# INPUT FOR THIS TASK
▬▬▬▬▬▬▬▬▬▬

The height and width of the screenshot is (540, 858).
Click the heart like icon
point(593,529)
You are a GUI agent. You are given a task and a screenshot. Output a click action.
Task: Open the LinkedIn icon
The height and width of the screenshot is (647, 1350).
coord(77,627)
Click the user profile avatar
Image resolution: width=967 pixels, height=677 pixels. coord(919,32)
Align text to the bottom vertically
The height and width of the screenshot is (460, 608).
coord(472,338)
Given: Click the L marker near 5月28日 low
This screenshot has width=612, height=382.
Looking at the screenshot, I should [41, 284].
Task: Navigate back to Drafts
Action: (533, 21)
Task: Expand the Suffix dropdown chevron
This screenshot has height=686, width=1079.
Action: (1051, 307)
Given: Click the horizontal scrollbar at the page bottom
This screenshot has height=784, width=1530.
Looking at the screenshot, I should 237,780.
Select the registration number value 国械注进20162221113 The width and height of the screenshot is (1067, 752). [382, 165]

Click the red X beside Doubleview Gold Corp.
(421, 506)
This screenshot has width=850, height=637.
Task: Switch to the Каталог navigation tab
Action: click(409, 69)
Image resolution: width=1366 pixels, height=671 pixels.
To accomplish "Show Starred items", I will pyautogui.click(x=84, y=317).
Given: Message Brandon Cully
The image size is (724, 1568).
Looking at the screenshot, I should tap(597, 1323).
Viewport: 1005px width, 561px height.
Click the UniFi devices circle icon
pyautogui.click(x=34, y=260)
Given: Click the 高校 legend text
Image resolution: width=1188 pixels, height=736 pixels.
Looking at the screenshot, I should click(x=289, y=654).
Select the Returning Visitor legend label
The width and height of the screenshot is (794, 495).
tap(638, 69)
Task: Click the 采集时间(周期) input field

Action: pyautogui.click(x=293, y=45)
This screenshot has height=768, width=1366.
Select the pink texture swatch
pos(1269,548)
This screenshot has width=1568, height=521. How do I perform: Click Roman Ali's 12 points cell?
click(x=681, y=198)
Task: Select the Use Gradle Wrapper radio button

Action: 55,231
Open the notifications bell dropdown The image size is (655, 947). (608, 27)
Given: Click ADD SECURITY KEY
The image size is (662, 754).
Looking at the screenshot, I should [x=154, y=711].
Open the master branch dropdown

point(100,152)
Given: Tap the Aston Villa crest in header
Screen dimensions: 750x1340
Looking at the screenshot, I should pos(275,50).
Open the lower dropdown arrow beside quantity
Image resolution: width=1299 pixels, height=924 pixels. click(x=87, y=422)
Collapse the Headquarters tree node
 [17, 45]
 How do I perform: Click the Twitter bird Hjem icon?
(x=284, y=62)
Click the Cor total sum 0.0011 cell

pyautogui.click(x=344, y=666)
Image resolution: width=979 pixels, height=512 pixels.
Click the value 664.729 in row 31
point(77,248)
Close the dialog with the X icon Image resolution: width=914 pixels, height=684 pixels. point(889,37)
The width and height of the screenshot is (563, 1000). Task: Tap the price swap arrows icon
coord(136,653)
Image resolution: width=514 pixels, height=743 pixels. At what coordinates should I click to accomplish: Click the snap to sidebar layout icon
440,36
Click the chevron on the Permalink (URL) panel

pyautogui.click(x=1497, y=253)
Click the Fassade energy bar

▬▬▬▬▬▬▬▬▬▬

# ACTIVITY
All lines above that hold the string "legend" should be copied.

# ANSWER SPACE
Given: Click the 高校 legend text
Select the Returning Visitor legend label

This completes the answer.